▸ Short task
Rewrite the records below, substituting "Goal" for every occurrence of "Instruction" and leaving everything else unchanged.

▸ Task data
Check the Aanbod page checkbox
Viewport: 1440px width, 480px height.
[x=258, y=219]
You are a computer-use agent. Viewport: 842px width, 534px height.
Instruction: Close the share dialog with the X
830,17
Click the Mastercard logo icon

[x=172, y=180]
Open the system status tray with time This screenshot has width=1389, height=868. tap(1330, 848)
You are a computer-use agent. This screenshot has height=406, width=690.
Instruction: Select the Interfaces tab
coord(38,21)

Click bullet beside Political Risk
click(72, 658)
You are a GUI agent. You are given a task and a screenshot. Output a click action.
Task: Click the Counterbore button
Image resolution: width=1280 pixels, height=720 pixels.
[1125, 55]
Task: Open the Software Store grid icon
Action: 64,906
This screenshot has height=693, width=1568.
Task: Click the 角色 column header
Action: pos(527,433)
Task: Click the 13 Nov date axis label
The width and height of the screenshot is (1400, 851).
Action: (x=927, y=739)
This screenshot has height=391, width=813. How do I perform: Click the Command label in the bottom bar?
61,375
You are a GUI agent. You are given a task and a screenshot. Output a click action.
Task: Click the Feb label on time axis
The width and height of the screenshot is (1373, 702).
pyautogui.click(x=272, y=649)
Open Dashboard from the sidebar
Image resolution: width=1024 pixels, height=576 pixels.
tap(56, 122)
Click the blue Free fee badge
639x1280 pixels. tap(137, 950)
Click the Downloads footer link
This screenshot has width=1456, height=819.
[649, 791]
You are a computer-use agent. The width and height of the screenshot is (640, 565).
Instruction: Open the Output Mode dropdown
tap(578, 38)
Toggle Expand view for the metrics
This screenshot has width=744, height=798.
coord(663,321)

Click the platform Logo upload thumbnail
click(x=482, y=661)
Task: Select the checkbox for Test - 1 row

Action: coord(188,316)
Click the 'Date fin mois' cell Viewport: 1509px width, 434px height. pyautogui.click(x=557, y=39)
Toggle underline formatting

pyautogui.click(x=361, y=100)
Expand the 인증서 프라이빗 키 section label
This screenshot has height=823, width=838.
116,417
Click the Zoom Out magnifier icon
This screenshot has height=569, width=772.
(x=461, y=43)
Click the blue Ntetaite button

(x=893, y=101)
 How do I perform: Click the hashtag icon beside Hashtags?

▸ Exercise response
Check the Aanbod page checkbox
Viewport: 1440px width, 480px height.
[x=258, y=219]
You are a computer-use agent. Viewport: 842px width, 534px height.
Goal: Close the share dialog with the X
830,17
Click the Mastercard logo icon

[x=172, y=180]
Open the system status tray with time This screenshot has width=1389, height=868. tap(1330, 848)
You are a computer-use agent. This screenshot has height=406, width=690.
Goal: Select the Interfaces tab
coord(38,21)

Click bullet beside Political Risk
click(72, 658)
You are a GUI agent. You are given a task and a screenshot. Output a click action.
Task: Click the Counterbore button
Image resolution: width=1280 pixels, height=720 pixels.
[1125, 55]
Task: Open the Software Store grid icon
Action: 64,906
This screenshot has height=693, width=1568.
Task: Click the 角色 column header
Action: pos(527,433)
Task: Click the 13 Nov date axis label
The width and height of the screenshot is (1400, 851).
Action: (x=927, y=739)
This screenshot has height=391, width=813. How do I perform: Click the Command label in the bottom bar?
61,375
You are a GUI agent. You are given a task and a screenshot. Output a click action.
Task: Click the Feb label on time axis
The width and height of the screenshot is (1373, 702).
pyautogui.click(x=272, y=649)
Open Dashboard from the sidebar
Image resolution: width=1024 pixels, height=576 pixels.
tap(56, 122)
Click the blue Free fee badge
639x1280 pixels. tap(137, 950)
Click the Downloads footer link
This screenshot has width=1456, height=819.
[649, 791]
You are a computer-use agent. The width and height of the screenshot is (640, 565).
Goal: Open the Output Mode dropdown
tap(578, 38)
Toggle Expand view for the metrics
This screenshot has width=744, height=798.
coord(663,321)

Click the platform Logo upload thumbnail
click(x=482, y=661)
Task: Select the checkbox for Test - 1 row

Action: coord(188,316)
Click the 'Date fin mois' cell Viewport: 1509px width, 434px height. pyautogui.click(x=557, y=39)
Toggle underline formatting

pyautogui.click(x=361, y=100)
Expand the 인증서 프라이빗 키 section label
This screenshot has height=823, width=838.
116,417
Click the Zoom Out magnifier icon
This screenshot has height=569, width=772.
(x=461, y=43)
Click the blue Ntetaite button

(x=893, y=101)
 How do I perform: Click the hashtag icon beside Hashtags?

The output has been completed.